Requirements: Which rows contain the string "height" with the same capitalization? Pull out each such row in full.
═════ Record set ═════
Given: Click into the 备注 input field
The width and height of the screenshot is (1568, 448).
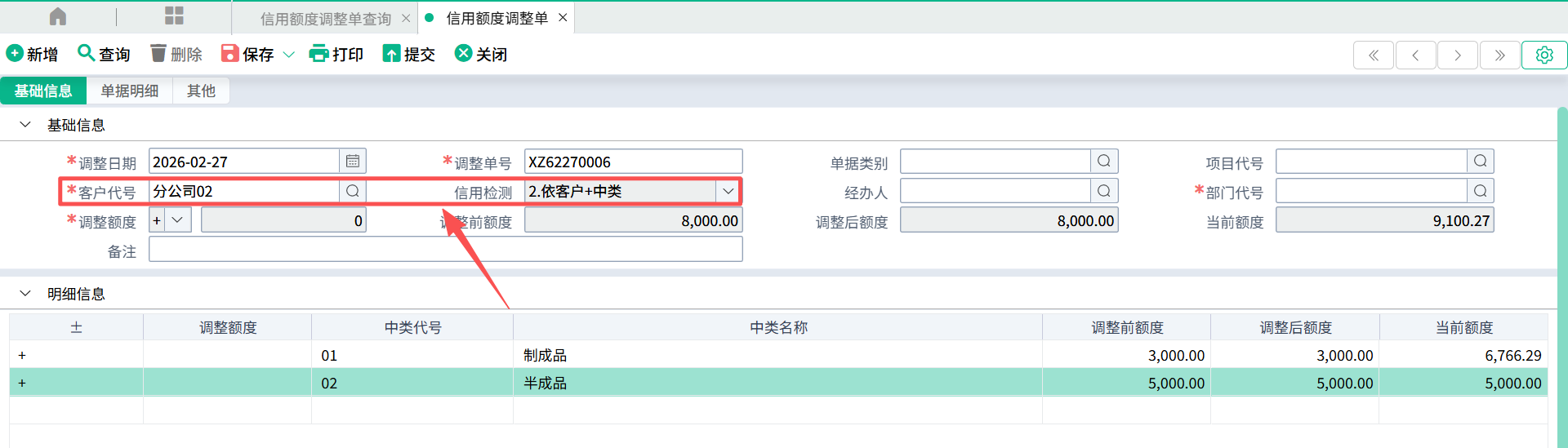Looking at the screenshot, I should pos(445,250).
═════
═════ Record set ═════
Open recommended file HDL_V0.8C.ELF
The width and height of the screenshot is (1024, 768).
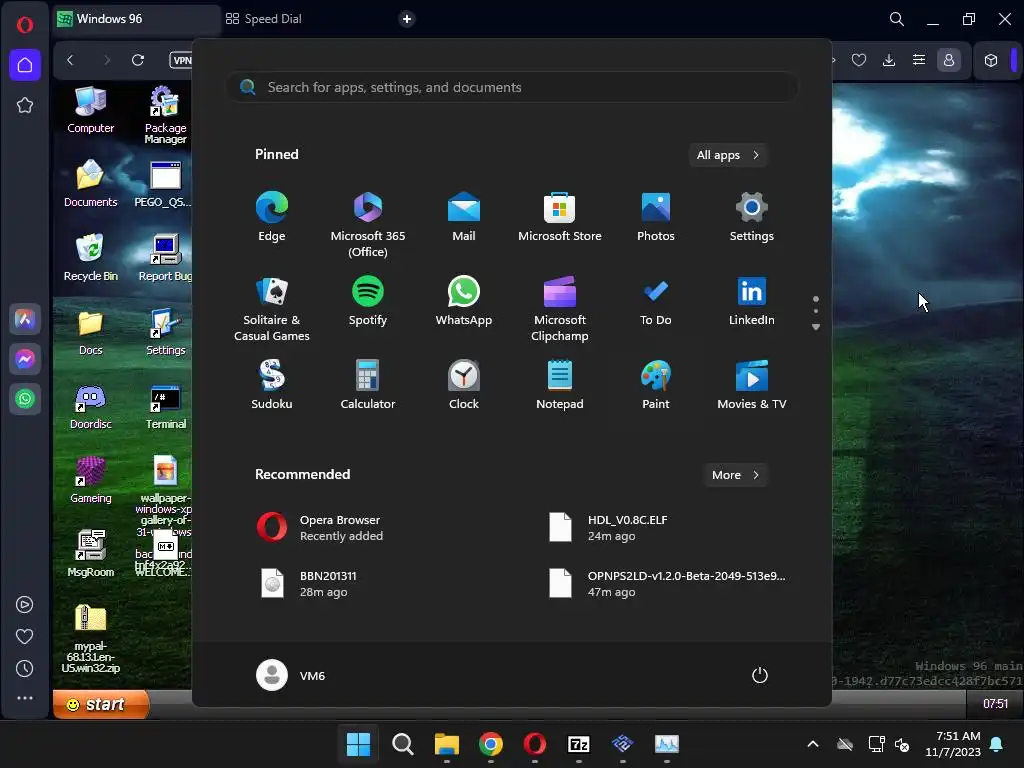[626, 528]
═════
Answer to the problem:
The width and height of the screenshot is (1568, 448).
The width and height of the screenshot is (1024, 768).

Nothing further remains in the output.